> ASSIGNMENT
Retype the whole listing exactly. Leave out pictures.

________________________________________

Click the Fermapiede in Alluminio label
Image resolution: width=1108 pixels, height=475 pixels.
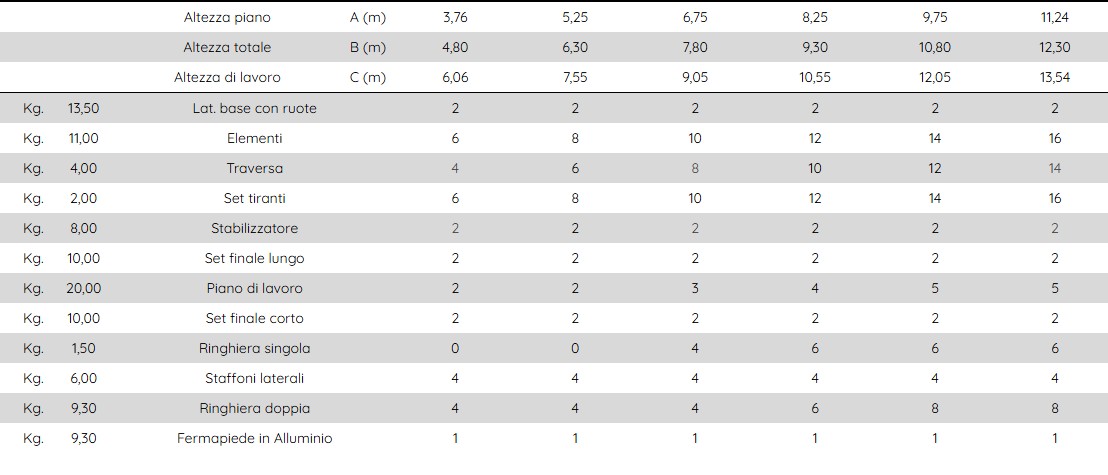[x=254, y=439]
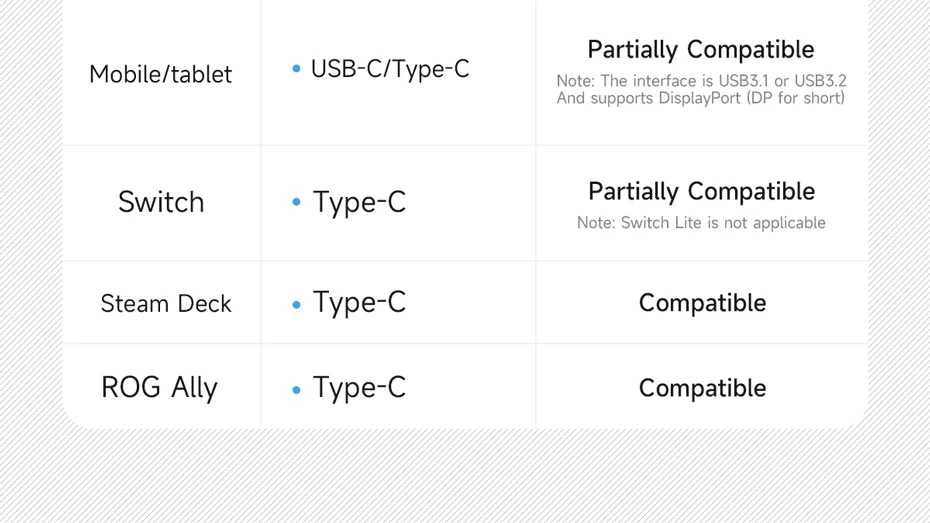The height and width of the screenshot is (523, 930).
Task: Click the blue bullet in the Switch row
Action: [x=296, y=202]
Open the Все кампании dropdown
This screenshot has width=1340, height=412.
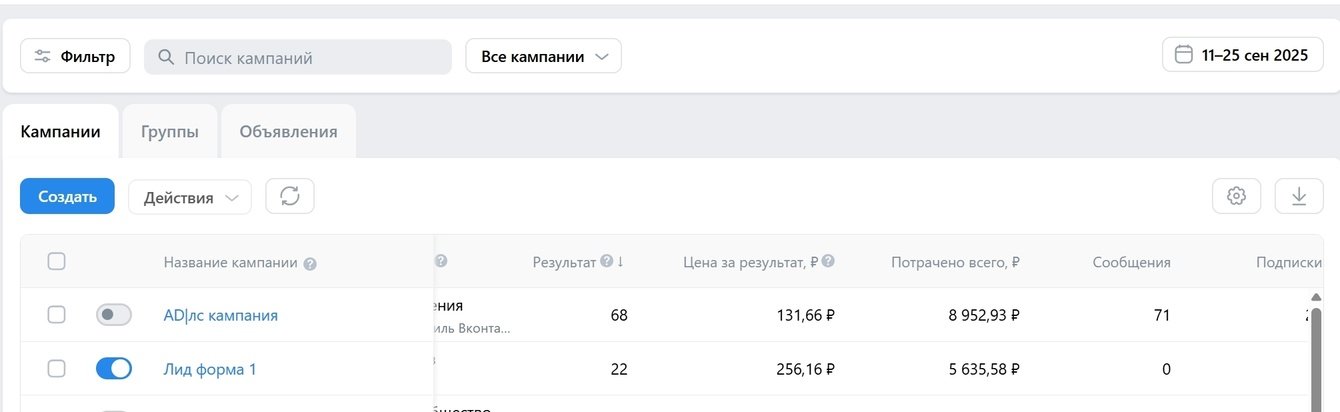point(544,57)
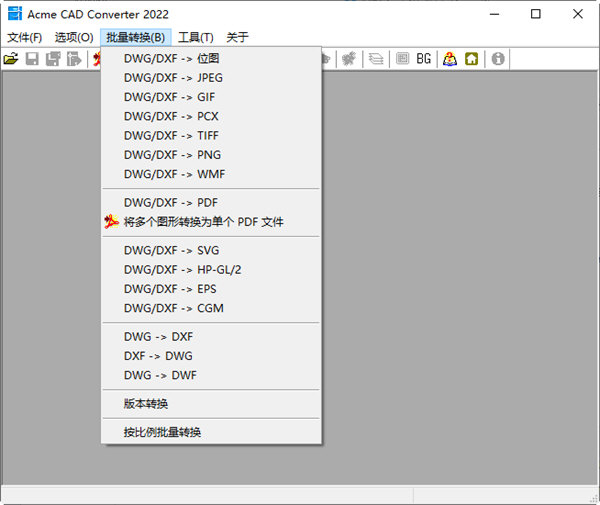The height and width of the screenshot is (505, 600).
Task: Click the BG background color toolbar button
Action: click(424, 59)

________________________________________

> RESPONSE TO THE EXERCISE
Click the Fermapiede in Alluminio label
Image resolution: width=1108 pixels, height=475 pixels.
[x=254, y=439]
The height and width of the screenshot is (523, 930).
Task: Click the blue bullet in the Switch row
Action: [x=296, y=202]
Open the Все кампании dropdown
This screenshot has width=1340, height=412.
point(544,57)
The height and width of the screenshot is (505, 600).
Task: Click the BG background color toolbar button
Action: click(424, 59)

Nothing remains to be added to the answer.